**WHAT YOU SHOULD DO**
Write out, word for word, every line in the data below from the one containing "Accessibility Statement (512, 1502)" to the one containing "More (1051, 54)", both of them included.

**EXERCISE INPUT**
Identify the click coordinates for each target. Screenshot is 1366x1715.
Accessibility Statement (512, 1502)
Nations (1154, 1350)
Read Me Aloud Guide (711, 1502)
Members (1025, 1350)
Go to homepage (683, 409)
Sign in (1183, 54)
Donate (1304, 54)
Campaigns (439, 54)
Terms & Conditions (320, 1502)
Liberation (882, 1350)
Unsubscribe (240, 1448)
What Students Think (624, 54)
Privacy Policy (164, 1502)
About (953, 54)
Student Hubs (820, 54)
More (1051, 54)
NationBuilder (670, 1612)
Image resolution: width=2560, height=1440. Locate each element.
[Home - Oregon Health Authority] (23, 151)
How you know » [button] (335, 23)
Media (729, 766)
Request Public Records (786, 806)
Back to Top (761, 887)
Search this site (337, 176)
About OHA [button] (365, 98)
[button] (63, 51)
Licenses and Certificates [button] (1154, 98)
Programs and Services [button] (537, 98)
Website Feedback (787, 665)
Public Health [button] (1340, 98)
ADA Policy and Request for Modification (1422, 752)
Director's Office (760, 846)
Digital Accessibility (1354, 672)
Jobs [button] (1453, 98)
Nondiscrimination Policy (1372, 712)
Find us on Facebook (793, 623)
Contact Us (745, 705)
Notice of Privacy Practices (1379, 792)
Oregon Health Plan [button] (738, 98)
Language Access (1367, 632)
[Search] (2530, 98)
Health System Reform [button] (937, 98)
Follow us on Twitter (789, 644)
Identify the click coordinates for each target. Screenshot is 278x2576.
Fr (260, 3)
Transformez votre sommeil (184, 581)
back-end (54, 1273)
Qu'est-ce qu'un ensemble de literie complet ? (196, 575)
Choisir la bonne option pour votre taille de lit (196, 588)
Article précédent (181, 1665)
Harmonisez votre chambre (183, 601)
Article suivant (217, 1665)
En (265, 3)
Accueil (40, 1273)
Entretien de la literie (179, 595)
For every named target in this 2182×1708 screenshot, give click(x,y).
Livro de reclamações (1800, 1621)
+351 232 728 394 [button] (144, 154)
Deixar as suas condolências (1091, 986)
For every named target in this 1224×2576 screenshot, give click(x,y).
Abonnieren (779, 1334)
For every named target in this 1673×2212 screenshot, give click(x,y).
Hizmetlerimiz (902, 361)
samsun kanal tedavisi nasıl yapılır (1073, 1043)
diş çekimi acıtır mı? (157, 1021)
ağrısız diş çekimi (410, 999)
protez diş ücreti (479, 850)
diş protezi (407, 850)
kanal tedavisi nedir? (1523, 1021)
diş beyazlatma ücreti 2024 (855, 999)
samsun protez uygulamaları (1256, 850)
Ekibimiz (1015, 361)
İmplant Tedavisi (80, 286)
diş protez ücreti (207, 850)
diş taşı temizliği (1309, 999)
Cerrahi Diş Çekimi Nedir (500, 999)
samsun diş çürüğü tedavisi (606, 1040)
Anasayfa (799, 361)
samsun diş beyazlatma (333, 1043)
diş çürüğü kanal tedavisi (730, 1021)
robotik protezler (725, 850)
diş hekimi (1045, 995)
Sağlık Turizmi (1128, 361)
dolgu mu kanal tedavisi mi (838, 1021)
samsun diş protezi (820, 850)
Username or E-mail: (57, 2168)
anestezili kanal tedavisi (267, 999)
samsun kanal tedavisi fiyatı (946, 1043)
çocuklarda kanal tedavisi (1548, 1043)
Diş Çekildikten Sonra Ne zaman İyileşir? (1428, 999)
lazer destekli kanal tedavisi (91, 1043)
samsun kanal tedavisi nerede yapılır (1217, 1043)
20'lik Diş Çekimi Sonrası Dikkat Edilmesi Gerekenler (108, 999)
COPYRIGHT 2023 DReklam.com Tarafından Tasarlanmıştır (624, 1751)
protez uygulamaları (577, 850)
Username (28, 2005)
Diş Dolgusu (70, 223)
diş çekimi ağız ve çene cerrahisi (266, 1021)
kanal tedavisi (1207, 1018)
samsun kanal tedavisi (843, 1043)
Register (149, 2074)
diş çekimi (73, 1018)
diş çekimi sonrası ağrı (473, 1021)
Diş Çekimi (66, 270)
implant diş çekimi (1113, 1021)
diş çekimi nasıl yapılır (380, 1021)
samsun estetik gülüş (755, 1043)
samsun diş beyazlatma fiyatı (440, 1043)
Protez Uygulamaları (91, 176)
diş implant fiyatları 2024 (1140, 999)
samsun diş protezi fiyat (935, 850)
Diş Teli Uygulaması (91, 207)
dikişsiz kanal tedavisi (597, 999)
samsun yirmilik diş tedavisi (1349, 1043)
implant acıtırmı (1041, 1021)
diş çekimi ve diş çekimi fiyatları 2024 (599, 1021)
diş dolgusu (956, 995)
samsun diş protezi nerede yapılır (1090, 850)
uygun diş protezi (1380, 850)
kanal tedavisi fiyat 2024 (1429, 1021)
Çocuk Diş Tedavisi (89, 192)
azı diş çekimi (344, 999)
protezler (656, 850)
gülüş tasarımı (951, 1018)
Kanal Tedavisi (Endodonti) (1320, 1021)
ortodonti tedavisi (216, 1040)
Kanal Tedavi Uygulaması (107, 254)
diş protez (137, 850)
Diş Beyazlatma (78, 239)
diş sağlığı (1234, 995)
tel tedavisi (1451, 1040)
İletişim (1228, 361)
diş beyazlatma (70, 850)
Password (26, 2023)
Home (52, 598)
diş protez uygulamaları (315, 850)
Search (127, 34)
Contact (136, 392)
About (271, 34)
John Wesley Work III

**ANSWER TO THIS TASK**
Accessibility Statement (512, 1502)
Nations (1154, 1350)
Read Me Aloud Guide (711, 1502)
Members (1025, 1350)
Go to homepage (683, 409)
Sign in (1183, 54)
Donate (1304, 54)
Campaigns (439, 54)
Terms & Conditions (320, 1502)
Liberation (882, 1350)
Unsubscribe (240, 1448)
What Students Think (624, 54)
Privacy Policy (164, 1502)
About (953, 54)
Student Hubs (820, 54)
More (1051, 54)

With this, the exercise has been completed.